Ask for all-family household duties. No single person is responsible in a household for taking on all the chores. Everybody who is there must lift their weight to help keep the house in great shape. Allocate cleaning, gardening, shopping, pet feeding, mending/repair and general chores to every family member able to perform tasks. It is probably also a good idea to throw in cooking at least two meals a week as part of the deal. Write all of this up as a weekly schedule and pin it up where everyone can see it. Make it clear that getting out of a task means negotiating with another family member rather than just not doing it. EXPERT TIP Anna Svetchnikov Anna Svetchnikov Licensed Marriage & Family Therapist Anna Svetchinkov, LMFT is a licensed Marriage and Family Therapist, Mental Health Advocate, and Author based in Florida. With over 15 years of experience, she helps individuals, couples, and families nationwide and worldwide overcome challenges and achieve their goals through speaking engagements and presentations. Anna is a dynamic presenter who's appeared on major media networks, including PBS, FOX, ABC, and NBC, sharing her expertise in family therapy and mental wellness. She's a published author with over 30 books for children, adolescents, teens, and adults, covering topics related to mental health and wellness. Passionate about destigmatizing mental health, she founded the non-profit "I Care We All Care." Anna has received several awards for her contributions to the mental health field and was selected as one of Florida's ‘40 under 40.’ She received a BS in Psychology and a Master’s degree in Marriage and Family Therapy from UMass Boston and is pursuing her Ph.D in Clinical Sexology from MSTI. Anna Svetchnikov Anna Svetchnikov Licensed Marriage & Family Therapist Imposing responsibilities teaches adult kids accountability. To encourage adult children living at home to contribute financially, like paying rent, they need real-life responsibility. This helps overcome learned helplessness that can develop from an "all-inclusive vacation" lifestyle at home. Imposing duties like rent isn't just about money — it teaches independence and accountability.

Expect some resistance and respond with good, hard facts. They have been living it easy, so they might complain. Be ready for this, armed with visual evidence of the costs for living away from home. This takes step one a little further; rather than just explaining, demonstrate clearly where the costs come from. Show them how much average rents are in your area, show them the grocery bills for an average shopping trip, the electricity costs for an average home, and the costs of things such as fuel, mortgage payments and interest rates. Their awareness will soon increase, and even if they still feel resentful, they will realize that their situation is a good one.

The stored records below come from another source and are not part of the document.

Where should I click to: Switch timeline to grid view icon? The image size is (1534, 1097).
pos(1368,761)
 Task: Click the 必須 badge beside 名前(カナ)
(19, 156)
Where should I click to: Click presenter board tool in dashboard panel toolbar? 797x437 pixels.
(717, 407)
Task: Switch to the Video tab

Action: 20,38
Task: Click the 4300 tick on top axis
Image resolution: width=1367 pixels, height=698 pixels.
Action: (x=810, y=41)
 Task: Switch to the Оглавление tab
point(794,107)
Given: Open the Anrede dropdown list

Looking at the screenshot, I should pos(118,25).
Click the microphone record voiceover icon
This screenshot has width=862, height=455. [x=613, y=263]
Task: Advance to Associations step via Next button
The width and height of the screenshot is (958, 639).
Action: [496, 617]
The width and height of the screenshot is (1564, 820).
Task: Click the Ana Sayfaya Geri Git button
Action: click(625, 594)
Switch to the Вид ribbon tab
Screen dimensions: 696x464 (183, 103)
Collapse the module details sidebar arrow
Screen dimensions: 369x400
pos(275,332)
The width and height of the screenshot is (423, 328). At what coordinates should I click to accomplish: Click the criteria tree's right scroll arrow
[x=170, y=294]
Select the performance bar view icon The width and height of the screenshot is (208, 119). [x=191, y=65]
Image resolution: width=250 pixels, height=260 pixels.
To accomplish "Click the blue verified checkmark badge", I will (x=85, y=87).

Overcome guilt. If one or more of your adult children is living with you, it's probably because you want to help them; perhaps they've hit a rough patch, and more than likely, you enjoy having them nearby. You might feel guilty when you demand contributions, especially if you see your child as being in a difficult position. When this happens, keep the following in mind: Sheltering them from the harsh reality of life isn't helping them. Your job as a parent is to teach them how to become independent adults who can survive and thrive on their own. Having them pull their own weight in your home will teach them that there's no such thing as a free lunch. It's better for them to learn responsibility from you, than from a boss firing them or a spouse divorcing them. You're not the only one struggling with these issues. Children who come back home as adults are called "mammoni", or "mama's boys" in Italy; "parasaito shinguru", or "parasite singles" in Japan; "boomerangs" or "twixters" in the US; "KIPPERS" (short for "kids in parents' pockets eroding retirement savings") in the UK; and "Hotel Mama" in Germany. There are parents across the world who will identify with your struggle to give tough love.

Be grateful. When your adult children do start contributing more, let them know how much you appreciate their contribution to the household and family and thank them. And sometimes, you may need to give them some slack during periods of redundancy, or saving for a big-ticket item such as travel, etc. You'll be able to judge this as the occasions arise.